In the first half of 2025, Mexico ranked as the second-most affected country by ransomware in Latin America, accounting for 15.9% of the observed attacks in the region, trailing only Brazil (33.85%) and surpassing Colombia (11.28%), according to SCILabs’ Ransomware in LatAm – First Half of 2025 report.

The study also reports an 8.73% regional increase from the previous semester, indicating that despite significant police operations, criminal pressure remains unchanged.

Mexico’s History of Ransomware Attacks

Mexico has already been identified as one of the most affected markets on the continent. Between August 2024 and July 2025, the country experienced 237,000 ransomware attempts blocked by cybersecurity solutions, placing it second in the region after Brazil, according to Kaspersky’s telemetry data.

Ransomware is a malicious software that locks or encrypts an organization’s files and systems, demanding payment for their release. It operates through digital extortion schemes: not only does it encrypt information, but attackers also steal it and threaten to leak it if the ransom isn’t paid.

Manufacturing Sector Most Targeted

The 2025 sectoral map clearly outlines who is being targeted. Across Latin America, manufacturing (14.87%), technology (11.28%), and government (10.77%) led the list of most-attacked sectors.

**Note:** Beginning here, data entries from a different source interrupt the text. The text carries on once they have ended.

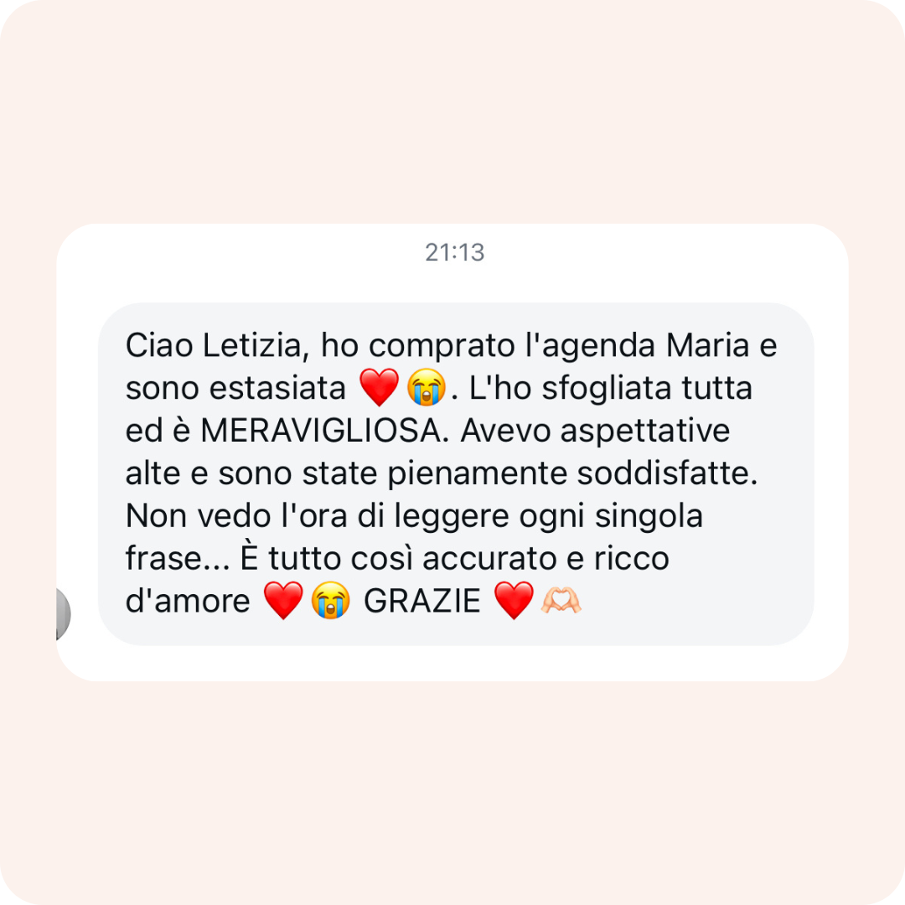Click the words "ogni singola"
The width and height of the screenshot is (905, 905).
611,516
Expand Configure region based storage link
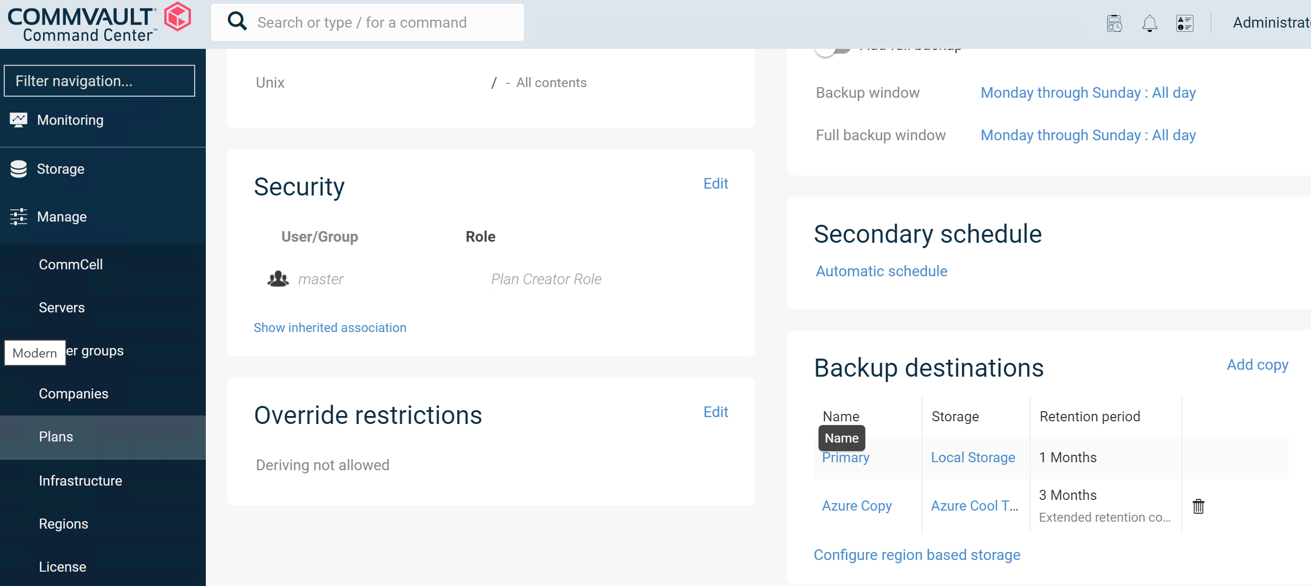Viewport: 1311px width, 586px height. tap(917, 554)
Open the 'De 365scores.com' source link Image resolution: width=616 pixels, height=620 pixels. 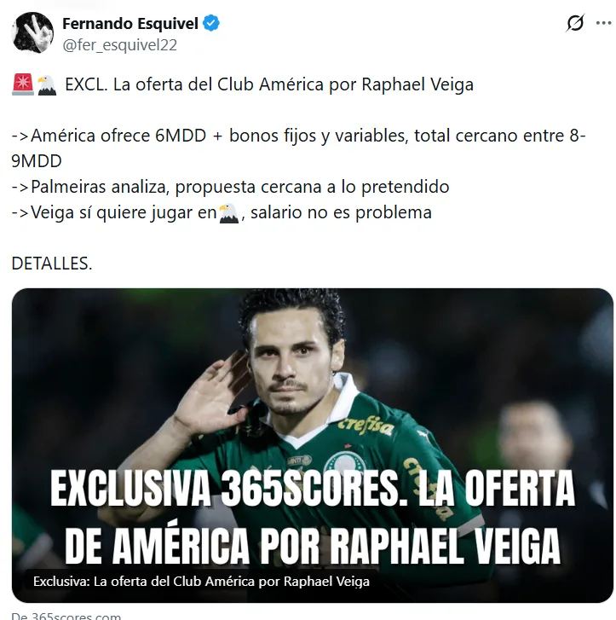[x=66, y=616]
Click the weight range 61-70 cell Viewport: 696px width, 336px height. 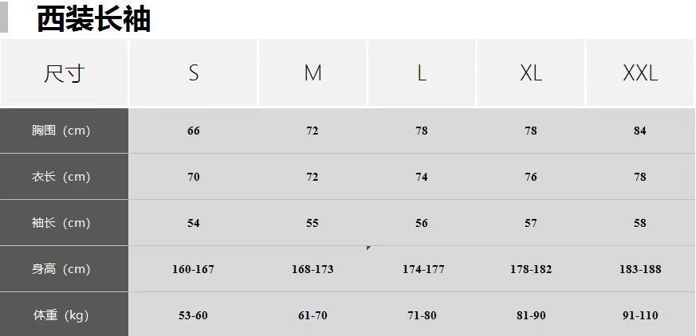[x=313, y=315]
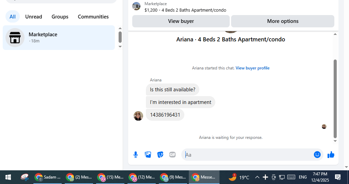Click the chat conversation scrollbar thumb

click(335, 99)
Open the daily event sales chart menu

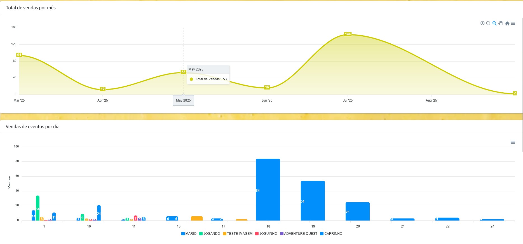(x=513, y=142)
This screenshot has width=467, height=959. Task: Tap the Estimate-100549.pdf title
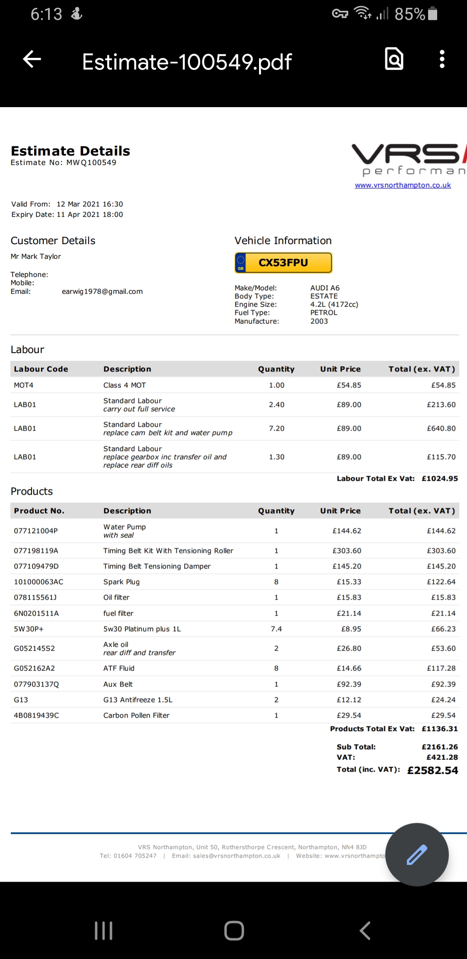point(187,62)
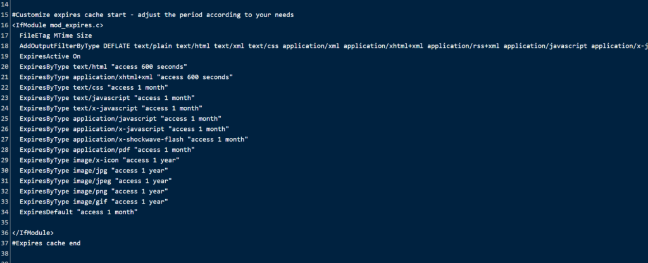Click the FileETag MTime Size directive
Image resolution: width=648 pixels, height=263 pixels.
(56, 35)
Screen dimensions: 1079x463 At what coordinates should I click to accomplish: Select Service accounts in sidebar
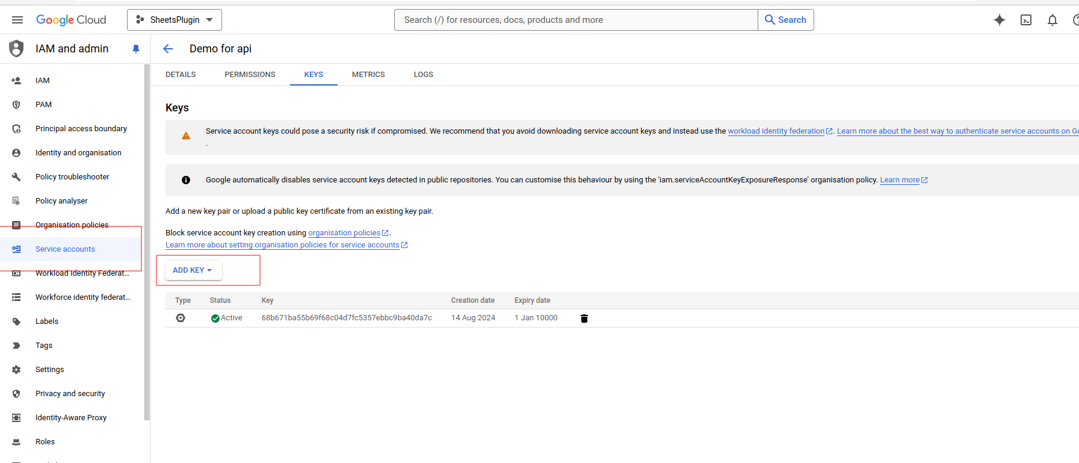[65, 249]
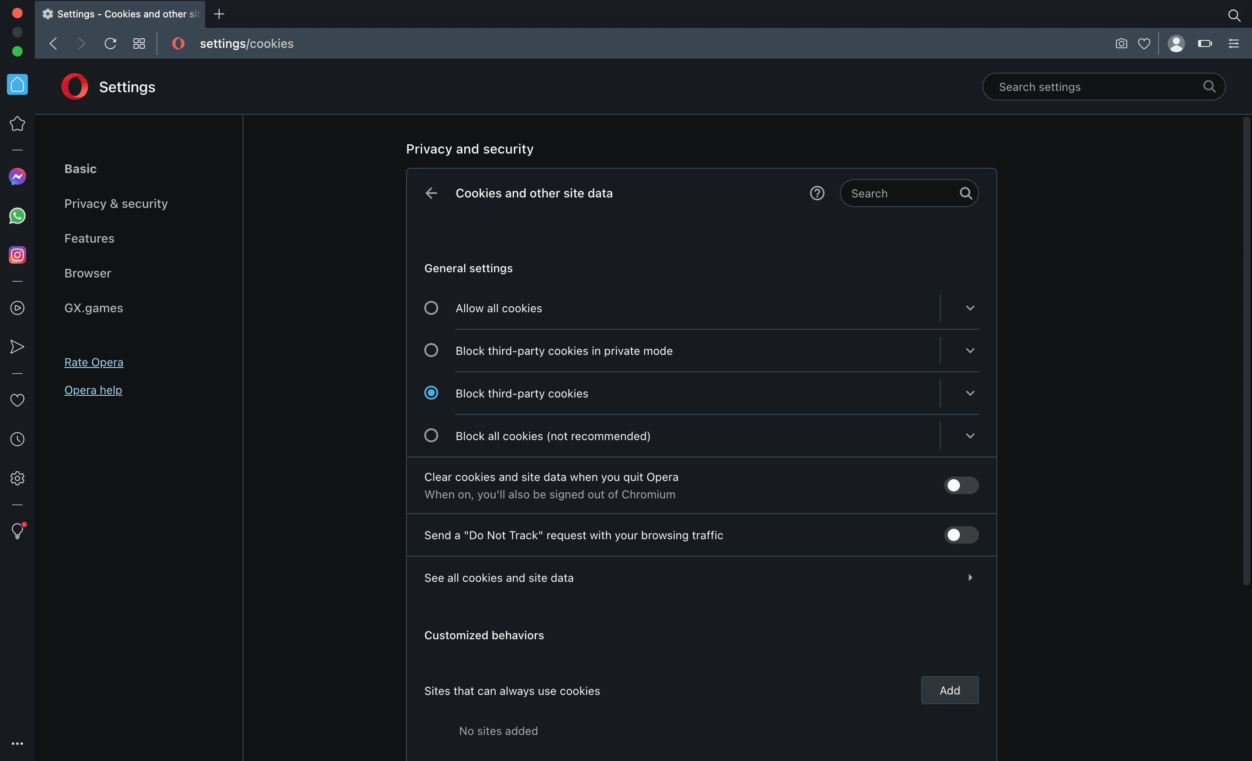
Task: Click 'Basic' settings menu item
Action: (x=80, y=168)
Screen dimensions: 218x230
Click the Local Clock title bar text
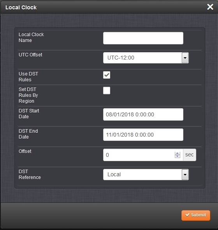21,7
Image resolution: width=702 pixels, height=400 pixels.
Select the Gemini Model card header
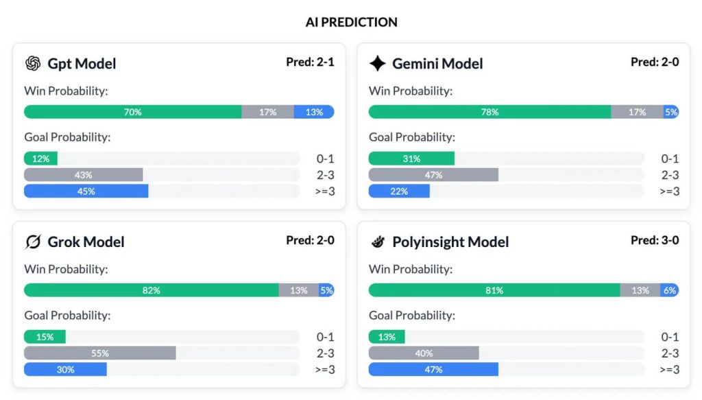(439, 64)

In line with these findings, Mexico’s industrial ecosystem—particularly process manufacturing—has repeatedly been identified as a priority target.

Sophisticated Attacks on the Rise

SCILabs documented that variants like Akira and LockBit 4.0 led the activity in the first half, while emerging families such as SafePay with rapid encryption are on the rise. The Ransomware-as-a-Service (RaaS) model lowers the entry barrier for affiliates with limited technical knowledge and supports double and triple extortion schemes (encrypt, steal, and threaten data leaks).

The lab anticipates increased use of generative AI for automating and customizing attacks, with a growing focus on cloud, operational technologies, critical infrastructure, and supply chains for the remainder of the year.

Economic Impact of Ransomware Attacks

The impact of this surge extends beyond operational unavailability. The economic dimension remains significant. In 2025, the average cost of a data breach in Latin America was $3.81 million, below the global average of $4.44 million, according to IBM and Ponemon Institute’s 2025 Cost of a Data Breach Report.

Organizations that widely adopt AI and defensive automation reduce costs and response times; however, when detection occurs due to the attacker’s warning, the average amount skyrockets. For CFOs and risk committees, ransomware remains among the costliest incidents within the breach universe.

API Security and AI Concerns

Mexican business concerns have also shifted towards vectors growing alongside digitalization. API (Application Programming Interface) security, a set of rules enabling secure and structured data exchange between different programs or systems, and the risks associated with AI usage are among the top cybersecurity concerns in Mexico, with warnings about “shadow AI” and malicious use of AI for phishing and deepfakes.

This corporate focus on APIs and AI as emerging attack surfaces aligns with SCILabs’ reading of a criminal professionalization seeking to automate intrusions and accelerate extortions.

The expansion of APIs, rapid cloud adoption, and AI integration into business processes multiply interdependencies and attack vectors; without AI governance policies, model inventories, data controls, and adversarial testing, organizations increase their exposure.

Conversely, defensive automation and earlier internal detection correlate with lower costs and response times, according to the IBM and Ponemon report.

Mexico holds a significant position in the Latin American ransomware table (15.9% of attacks in the first half of 2025) while dealing with trends that could intensify the problem (cheaper RaaS, more offensive AI, and more exposed surfaces via APIs and cloud) if governance and operational gaps aren’t closed.